Short exercise —
Copy the records below verbatim, preserving every line as given.

§ §

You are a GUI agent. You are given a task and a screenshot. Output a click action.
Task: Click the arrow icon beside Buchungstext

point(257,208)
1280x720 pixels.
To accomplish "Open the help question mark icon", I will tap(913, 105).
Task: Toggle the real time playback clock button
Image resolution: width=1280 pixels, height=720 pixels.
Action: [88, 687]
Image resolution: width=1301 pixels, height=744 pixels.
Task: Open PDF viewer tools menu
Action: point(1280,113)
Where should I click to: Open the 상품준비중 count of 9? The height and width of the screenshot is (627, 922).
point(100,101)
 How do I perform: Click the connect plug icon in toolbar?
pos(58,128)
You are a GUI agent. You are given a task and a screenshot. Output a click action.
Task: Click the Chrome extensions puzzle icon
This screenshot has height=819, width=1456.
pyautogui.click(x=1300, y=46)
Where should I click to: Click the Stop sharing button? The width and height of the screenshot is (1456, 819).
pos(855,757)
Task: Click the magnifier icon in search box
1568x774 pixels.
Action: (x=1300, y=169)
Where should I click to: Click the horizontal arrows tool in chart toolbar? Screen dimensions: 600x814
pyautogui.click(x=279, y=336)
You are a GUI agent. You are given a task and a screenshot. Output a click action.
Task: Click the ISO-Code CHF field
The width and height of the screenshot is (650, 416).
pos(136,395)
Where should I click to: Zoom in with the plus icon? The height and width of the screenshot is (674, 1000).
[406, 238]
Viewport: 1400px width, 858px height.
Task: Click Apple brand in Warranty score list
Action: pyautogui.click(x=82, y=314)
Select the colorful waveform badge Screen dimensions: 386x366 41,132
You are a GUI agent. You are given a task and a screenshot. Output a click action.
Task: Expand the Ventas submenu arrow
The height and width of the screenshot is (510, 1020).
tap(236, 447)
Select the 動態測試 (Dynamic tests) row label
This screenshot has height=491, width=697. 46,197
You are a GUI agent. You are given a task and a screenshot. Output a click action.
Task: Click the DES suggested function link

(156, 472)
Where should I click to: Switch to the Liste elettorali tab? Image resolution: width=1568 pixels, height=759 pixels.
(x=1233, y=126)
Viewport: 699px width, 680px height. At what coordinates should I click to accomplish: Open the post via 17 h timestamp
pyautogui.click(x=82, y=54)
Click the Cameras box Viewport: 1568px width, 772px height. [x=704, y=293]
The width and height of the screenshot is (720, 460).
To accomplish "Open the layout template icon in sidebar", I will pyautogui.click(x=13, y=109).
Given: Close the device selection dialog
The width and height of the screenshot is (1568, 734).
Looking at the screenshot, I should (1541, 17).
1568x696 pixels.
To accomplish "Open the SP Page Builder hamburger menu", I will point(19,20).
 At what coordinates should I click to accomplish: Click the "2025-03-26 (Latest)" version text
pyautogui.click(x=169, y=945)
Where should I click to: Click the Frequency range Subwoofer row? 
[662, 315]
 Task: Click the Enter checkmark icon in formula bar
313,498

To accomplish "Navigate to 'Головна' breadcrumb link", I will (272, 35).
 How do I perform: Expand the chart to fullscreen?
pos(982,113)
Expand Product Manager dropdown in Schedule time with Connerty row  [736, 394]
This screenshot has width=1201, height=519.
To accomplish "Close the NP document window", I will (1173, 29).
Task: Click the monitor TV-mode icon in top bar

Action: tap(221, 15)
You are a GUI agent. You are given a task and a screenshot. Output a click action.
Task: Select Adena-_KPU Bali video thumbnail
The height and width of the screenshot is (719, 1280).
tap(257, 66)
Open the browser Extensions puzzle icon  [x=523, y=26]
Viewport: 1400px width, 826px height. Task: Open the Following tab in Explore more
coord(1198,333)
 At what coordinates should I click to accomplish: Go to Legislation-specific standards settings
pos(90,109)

§ §

The reply —
You are a GUI agent. You are given a task and a screenshot. Output a click action.
Task: Click the arrow icon beside Buchungstext

point(257,208)
1280x720 pixels.
To accomplish "Open the help question mark icon", I will tap(913, 105).
Task: Toggle the real time playback clock button
Image resolution: width=1280 pixels, height=720 pixels.
Action: [88, 687]
Image resolution: width=1301 pixels, height=744 pixels.
Task: Open PDF viewer tools menu
Action: point(1280,113)
Where should I click to: Open the 상품준비중 count of 9? The height and width of the screenshot is (627, 922).
point(100,101)
 How do I perform: Click the connect plug icon in toolbar?
pos(58,128)
You are a GUI agent. You are given a task and a screenshot. Output a click action.
Task: Click the Chrome extensions puzzle icon
This screenshot has height=819, width=1456.
pyautogui.click(x=1300, y=46)
Where should I click to: Click the Stop sharing button? The width and height of the screenshot is (1456, 819).
pos(855,757)
Task: Click the magnifier icon in search box
1568x774 pixels.
Action: (x=1300, y=169)
Where should I click to: Click the horizontal arrows tool in chart toolbar? Screen dimensions: 600x814
pyautogui.click(x=279, y=336)
You are a GUI agent. You are given a task and a screenshot. Output a click action.
Task: Click the ISO-Code CHF field
The width and height of the screenshot is (650, 416).
pos(136,395)
Where should I click to: Zoom in with the plus icon? The height and width of the screenshot is (674, 1000).
[406, 238]
Viewport: 1400px width, 858px height.
Task: Click Apple brand in Warranty score list
Action: pyautogui.click(x=82, y=314)
Select the colorful waveform badge Screen dimensions: 386x366 41,132
You are a GUI agent. You are given a task and a screenshot. Output a click action.
Task: Expand the Ventas submenu arrow
The height and width of the screenshot is (510, 1020).
tap(236, 447)
Select the 動態測試 (Dynamic tests) row label
This screenshot has height=491, width=697. 46,197
You are a GUI agent. You are given a task and a screenshot. Output a click action.
Task: Click the DES suggested function link

(156, 472)
Where should I click to: Switch to the Liste elettorali tab? Image resolution: width=1568 pixels, height=759 pixels.
(x=1233, y=126)
Viewport: 699px width, 680px height. At what coordinates should I click to accomplish: Open the post via 17 h timestamp
pyautogui.click(x=82, y=54)
Click the Cameras box Viewport: 1568px width, 772px height. [x=704, y=293]
The width and height of the screenshot is (720, 460).
To accomplish "Open the layout template icon in sidebar", I will pyautogui.click(x=13, y=109).
Given: Close the device selection dialog
The width and height of the screenshot is (1568, 734).
Looking at the screenshot, I should (1541, 17).
1568x696 pixels.
To accomplish "Open the SP Page Builder hamburger menu", I will point(19,20).
 At what coordinates should I click to accomplish: Click the "2025-03-26 (Latest)" version text
pyautogui.click(x=169, y=945)
Where should I click to: Click the Frequency range Subwoofer row? 
[662, 315]
 Task: Click the Enter checkmark icon in formula bar
313,498

To accomplish "Navigate to 'Головна' breadcrumb link", I will (272, 35).
 How do I perform: Expand the chart to fullscreen?
pos(982,113)
Expand Product Manager dropdown in Schedule time with Connerty row  [736, 394]
This screenshot has width=1201, height=519.
To accomplish "Close the NP document window", I will (1173, 29).
Task: Click the monitor TV-mode icon in top bar

Action: tap(221, 15)
You are a GUI agent. You are given a task and a screenshot. Output a click action.
Task: Select Adena-_KPU Bali video thumbnail
The height and width of the screenshot is (719, 1280).
tap(257, 66)
Open the browser Extensions puzzle icon  [x=523, y=26]
Viewport: 1400px width, 826px height. Task: Open the Following tab in Explore more
coord(1198,333)
 At what coordinates should I click to accomplish: Go to Legislation-specific standards settings
pos(90,109)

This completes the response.